Identification of potential plasma biomarkers for abdominal aortic aneurysm using a metabolomics approach

Abdominal aortic aneurysm (AAA) is a common and life-threatening disease in the aging population. Currently, no diagnostic biomarkers or therapeutic drugs are available for AAA in clinical practice. Uncovering the metabolic signatures of AAA may provide new insights into AAA pathogenesis and promote the exploration of potential novel metabolic biomarkers. In the present study, we applied high-performance liquid chromatography-tandem mass spectrometry (HPLC-MS/MS)-based metabolomics to analyze plasma samples from AAA patients and controls. A total of 115 differentially abundant metabolites were identified, and these metabolites were mainly enriched in retinol metabolism, glutathione metabolism, purine metabolism, D-amino acid metabolism, pantothenate and CoA biosynthesis, porphyrin metabolism, and sphingolipid metabolism.
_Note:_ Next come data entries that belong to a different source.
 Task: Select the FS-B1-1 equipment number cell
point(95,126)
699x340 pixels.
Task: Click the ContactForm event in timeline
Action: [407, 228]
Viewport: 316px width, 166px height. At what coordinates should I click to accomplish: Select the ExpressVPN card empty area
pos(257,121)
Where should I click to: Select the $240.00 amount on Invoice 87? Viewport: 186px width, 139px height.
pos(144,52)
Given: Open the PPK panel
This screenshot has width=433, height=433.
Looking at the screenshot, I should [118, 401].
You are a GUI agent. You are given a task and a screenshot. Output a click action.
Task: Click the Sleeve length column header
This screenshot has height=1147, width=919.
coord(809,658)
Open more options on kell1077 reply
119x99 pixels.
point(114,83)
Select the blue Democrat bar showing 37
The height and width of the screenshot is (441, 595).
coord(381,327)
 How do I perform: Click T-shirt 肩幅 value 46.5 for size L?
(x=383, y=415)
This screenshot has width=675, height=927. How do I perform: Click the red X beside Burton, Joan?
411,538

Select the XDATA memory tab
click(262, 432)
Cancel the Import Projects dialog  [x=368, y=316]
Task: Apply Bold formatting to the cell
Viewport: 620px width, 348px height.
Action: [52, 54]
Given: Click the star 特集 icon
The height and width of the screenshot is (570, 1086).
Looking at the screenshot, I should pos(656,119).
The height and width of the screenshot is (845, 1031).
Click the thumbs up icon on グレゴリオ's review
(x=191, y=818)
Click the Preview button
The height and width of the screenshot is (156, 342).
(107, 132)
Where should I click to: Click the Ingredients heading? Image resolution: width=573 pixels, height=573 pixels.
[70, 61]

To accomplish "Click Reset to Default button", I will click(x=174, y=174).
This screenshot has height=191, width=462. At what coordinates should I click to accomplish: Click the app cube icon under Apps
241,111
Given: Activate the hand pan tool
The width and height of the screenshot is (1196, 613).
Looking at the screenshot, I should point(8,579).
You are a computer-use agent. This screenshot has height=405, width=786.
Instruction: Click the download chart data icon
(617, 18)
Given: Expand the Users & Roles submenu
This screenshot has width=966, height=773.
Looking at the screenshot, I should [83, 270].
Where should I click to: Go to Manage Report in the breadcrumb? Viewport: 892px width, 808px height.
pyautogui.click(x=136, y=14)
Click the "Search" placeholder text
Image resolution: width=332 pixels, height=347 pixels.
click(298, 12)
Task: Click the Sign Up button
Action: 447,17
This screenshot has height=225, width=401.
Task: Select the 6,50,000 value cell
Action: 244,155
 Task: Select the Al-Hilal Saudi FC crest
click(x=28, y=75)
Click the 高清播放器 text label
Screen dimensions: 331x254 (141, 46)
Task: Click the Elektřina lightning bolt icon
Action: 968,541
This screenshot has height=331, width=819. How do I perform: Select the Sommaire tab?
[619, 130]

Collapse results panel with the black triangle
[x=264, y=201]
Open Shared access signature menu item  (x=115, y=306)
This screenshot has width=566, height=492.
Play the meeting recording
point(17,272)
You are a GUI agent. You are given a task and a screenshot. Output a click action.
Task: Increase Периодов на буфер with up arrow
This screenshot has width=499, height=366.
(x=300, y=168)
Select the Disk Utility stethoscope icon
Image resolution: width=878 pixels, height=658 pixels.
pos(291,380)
After biomarker screening in the discovery cohort and biomarker verification in the validation cohort, 28 potential metabolite biomarkers of AAA were identified. Further analysis revealed that three metabolites, 5-Delta-Hydroxybutyl Hydantoin, 2-Amino-4-[(2-hydroxy-1-oxopropyl) amino] butanoic acid, and 15(R),19(R)-hydroxy PGF2, exhibited excellent sensitivity and specificity for the diagnosis of AAA, with AUC values of 0.997, 0.989 and 0.978, respectively. This study identified potential novel plasma biomarkers of AAA, which could contribute to the discovery of diagnostic biomarkers and therapeutic targets for this disease.